BAGHDAD, Iraq — Iraq and Jordan engaged in a tit-for-tat withdrawal of ambassadors yesterday in a growing dispute over Shiite Muslim claims that Jordan is failing to block terrorists from entering Iraq, while U.S. forces killed 24 insurgents in a clash south of Baghdad.
An American convoy was traveling through the Salman Pak area, 20 miles southeast of Baghdad, when it was attacked, U.S. officials said. The military returned fire and killed 24 militants. Seven militants and six soldiers were also wounded.
No further details were available about the attack or the conditions of the wounded soldiers.
Meanwhile, a bomb blast killed a U.S. soldier and wounded three others yesterday in northern Iraq, the U.S. military said. The Task Force Liberty soldiers were on patrol near Kirkuk, 180 miles north of Baghdad, when the bomb went off, the military said.
The wounded were evacuated to a coalition medical facility.
Another U.S. soldier was killed in action in Iraq's western Anbar province, the U.S. military said. That soldier was deployed with the 1st Marine Expeditionary Force and died yesterday.
At least 1,520 U.S. military members have died since the beginning of the Iraq war, according to an Associated Press count.

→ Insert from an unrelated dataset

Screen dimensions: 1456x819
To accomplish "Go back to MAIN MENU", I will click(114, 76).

The Salman Pak clash was among the largest involving insurgents since the Jan. 30 elections, and came on a day of bloody attacks by militants throughout the country.
Yesterday's diplomatic row erupted even as a Jordanian court sentenced in absentia Iraq's most feared terrorist — who was born in Jordan — to a 15-year prison term.

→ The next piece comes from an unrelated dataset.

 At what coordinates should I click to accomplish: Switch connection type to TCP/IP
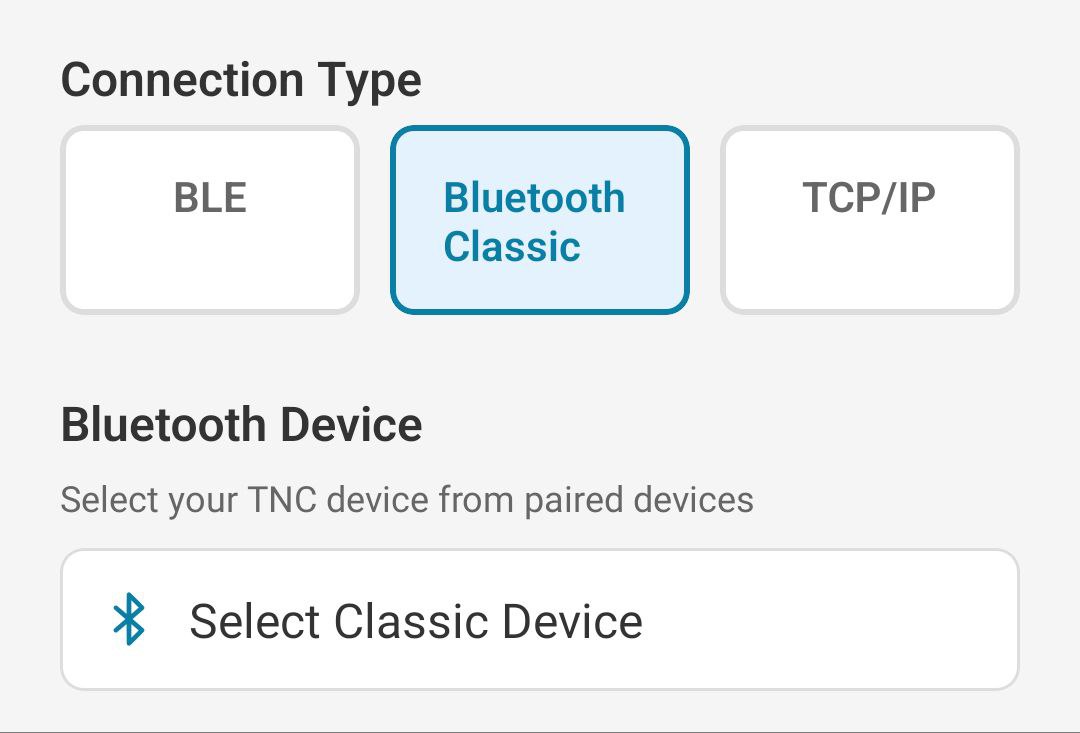[869, 218]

As news emerged of the largely symbolic sentencing of Abu Musab al-Zarqawi, whose whereabouts are unknown, his al-Qaida in Iraq organization claimed responsibility for a suicide bombing that killed a top anticorruption official in northern Mosul. Al-Zarqawi already has been sentenced to death twice by Jordan.
Yesterday's events capped a week of rising tensions that included a protest in which Shiite demonstrators raised the Iraqi flag over the Jordanian embassy in Baghdad and claims by the Shiite clergy-backed United Iraqi Alliance that Jordan was allowing terrorists to slip into Iraq.

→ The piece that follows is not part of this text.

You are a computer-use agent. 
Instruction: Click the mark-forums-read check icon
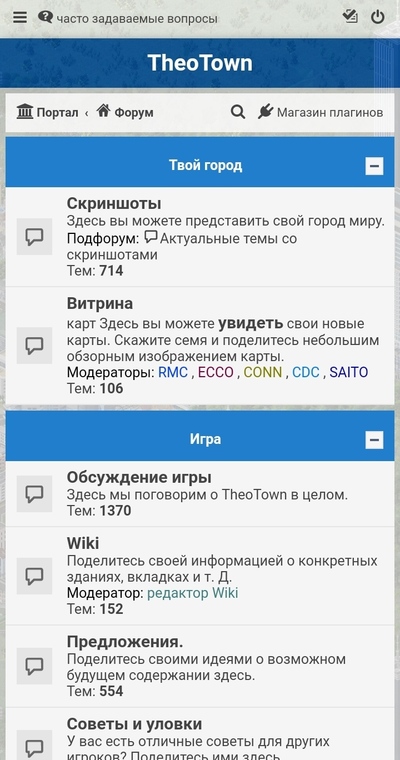[350, 16]

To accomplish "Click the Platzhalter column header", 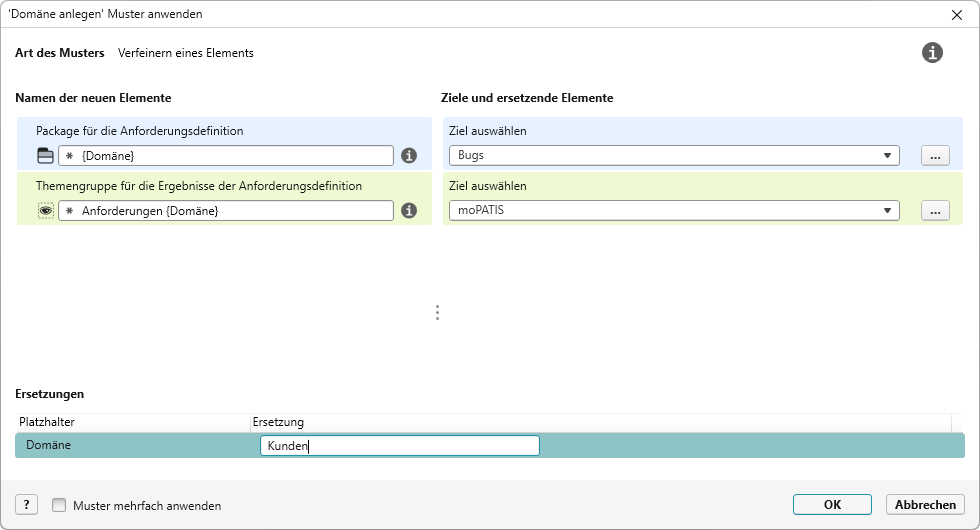I will [130, 422].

"Iraqis are feeling very bitter over what happened. We decided, as the Iraqi government, to recall the Iraqi ambassador from Amman to discuss this," Foreign Minister Hoshyar Zebari said.
Jordan acted first, when its Foreign Minister Hani al-Mulqi announced his charge d'affaires in Baghdad had been recalled to Amman.
"We are hoping that the Iraqi police will devise a plan to protect the embassy," al-Mulqi said. "Meanwhile, we have asked the charge d'affaires to come back because he was living in the embassy."
He added that other Jordanian diplomats will remain in Baghdad because they do not live in the embassy compound.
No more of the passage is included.